I'm not yet familiar with the intricacies of the new instructions, and how the hardware time slicing will actually operate. What does concern me is how the time slices might be dynamically allocated and altered. As aleady mentioned, many times and possibly for long periods a thread is not in need of any cycles, so if a slot is dedicated to doing nothing, then what was the point. The purpose, as I see it, is to maximize the cycles over the greatest number of threads in need of execution. Not just to have some convenient way to do a WAIT while keeping determinism. So perhaps the efficient allocation of cycles to a list of needy threads is looked after with these new capabilities.

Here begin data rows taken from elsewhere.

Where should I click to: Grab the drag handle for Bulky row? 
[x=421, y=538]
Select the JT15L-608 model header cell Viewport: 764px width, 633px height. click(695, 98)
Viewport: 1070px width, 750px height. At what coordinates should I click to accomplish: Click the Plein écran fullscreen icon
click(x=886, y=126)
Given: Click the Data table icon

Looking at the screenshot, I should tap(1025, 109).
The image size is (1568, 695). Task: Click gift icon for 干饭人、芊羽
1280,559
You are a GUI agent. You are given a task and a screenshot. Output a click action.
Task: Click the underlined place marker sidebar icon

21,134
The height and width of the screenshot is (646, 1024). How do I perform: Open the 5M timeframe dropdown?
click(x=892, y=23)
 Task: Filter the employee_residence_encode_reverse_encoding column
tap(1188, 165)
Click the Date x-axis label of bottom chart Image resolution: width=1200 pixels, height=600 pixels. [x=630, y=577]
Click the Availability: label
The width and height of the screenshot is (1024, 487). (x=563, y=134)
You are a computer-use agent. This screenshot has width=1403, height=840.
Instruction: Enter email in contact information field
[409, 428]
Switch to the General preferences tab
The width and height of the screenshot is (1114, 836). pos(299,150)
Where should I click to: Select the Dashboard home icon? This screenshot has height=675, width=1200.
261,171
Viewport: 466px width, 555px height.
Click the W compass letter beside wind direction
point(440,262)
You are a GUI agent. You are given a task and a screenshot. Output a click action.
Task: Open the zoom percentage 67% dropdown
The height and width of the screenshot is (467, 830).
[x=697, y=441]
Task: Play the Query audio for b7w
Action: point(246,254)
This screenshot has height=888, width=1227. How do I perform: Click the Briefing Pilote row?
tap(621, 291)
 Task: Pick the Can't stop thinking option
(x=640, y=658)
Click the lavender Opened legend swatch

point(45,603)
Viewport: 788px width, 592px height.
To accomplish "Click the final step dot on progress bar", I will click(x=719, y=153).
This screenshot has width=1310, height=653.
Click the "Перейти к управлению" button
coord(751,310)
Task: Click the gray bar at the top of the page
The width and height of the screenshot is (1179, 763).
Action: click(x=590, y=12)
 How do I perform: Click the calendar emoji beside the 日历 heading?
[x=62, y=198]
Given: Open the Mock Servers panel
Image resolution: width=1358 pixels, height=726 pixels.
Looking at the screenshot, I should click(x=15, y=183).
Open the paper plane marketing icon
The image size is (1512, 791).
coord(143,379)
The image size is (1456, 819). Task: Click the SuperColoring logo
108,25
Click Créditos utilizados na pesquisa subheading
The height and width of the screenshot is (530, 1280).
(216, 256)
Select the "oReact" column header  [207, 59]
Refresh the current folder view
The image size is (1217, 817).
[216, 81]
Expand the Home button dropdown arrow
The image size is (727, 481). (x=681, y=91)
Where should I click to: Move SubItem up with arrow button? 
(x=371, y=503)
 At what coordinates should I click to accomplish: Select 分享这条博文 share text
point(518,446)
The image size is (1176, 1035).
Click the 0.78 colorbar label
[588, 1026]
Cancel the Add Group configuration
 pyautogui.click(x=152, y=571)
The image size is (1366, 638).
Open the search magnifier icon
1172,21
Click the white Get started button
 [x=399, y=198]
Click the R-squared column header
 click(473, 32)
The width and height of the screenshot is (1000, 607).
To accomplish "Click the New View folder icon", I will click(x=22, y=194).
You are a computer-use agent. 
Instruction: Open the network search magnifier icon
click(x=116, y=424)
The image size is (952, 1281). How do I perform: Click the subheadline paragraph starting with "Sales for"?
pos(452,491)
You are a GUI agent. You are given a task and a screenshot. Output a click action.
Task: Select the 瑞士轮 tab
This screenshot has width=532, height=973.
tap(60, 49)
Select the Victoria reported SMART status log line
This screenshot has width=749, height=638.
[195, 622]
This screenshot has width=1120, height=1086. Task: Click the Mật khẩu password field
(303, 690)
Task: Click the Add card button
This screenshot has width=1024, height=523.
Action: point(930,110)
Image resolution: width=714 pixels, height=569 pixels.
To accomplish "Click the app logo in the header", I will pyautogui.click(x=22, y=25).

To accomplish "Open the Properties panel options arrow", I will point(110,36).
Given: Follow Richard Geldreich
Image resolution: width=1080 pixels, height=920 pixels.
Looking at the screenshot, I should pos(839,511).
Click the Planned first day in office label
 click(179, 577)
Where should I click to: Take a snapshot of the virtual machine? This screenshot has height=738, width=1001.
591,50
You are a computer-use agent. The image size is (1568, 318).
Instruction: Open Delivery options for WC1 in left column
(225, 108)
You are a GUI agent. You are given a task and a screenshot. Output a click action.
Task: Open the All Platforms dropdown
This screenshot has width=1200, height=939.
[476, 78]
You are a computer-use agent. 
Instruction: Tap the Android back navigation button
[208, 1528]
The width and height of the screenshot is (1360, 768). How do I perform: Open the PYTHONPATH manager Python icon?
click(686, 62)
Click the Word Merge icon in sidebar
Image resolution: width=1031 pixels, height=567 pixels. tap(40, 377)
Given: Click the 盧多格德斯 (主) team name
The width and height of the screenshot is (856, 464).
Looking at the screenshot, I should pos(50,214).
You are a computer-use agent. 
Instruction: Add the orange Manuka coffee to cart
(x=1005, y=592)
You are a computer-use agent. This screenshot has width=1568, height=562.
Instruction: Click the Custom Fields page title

If not, then my experience would indicate the whole exercise to be less useful than what seems to be expected here. That said, I'm still thrilled I will be able to do a JMPRET while simultaneously saving/restoring C/Z.
Eventhough there will now be some hardware support, as one delves further into the whole multi-threading thing, I expect many folks (at least with my current limited understanding of things) will discover that co-operative threading will have a good following. It is efficient and very flexible and now is augmented with some hardware support.
In dealing with all this on the P1, a very significant revelation for me was the need to efficiently load snippets of dynamically RELOCATABLE code and data from hubram into a running cog. Since the cog's ram is so small, effectively it cannot do TSR type of operations. Space is just too precious. So a lot of swapping goes on, especially if the threads are of somewhat larger size. I believe it is improvements to this process (such as simultaneous multi-cog RDLONGs) that would enhance overall performance more than the time-slicing concept versus the co-operative threading concept. But I also understand we are too far down the road to consider such options, and the new instructions were simple to implement and will bring value.
I expect that most of my work will continue along the co-operative track. I just hope it has not been impaired in some way.
Just my thoughts on the subject.
Cheers,
Peter (pjv)
So, if I understand correctly:
Wait, something doesn't seem right here (my understanding, I'm sure). I think JMPRET does the following steps:
So wouldn't that mean that the two LSBs of D are interpreted in two different ways (first as an address, then as Z and C)? This makes me think my understanding is wrong.
It's the same as on Prop1, with the addition of TASKSW, which goes to the next task automatically while switching flag sets for you.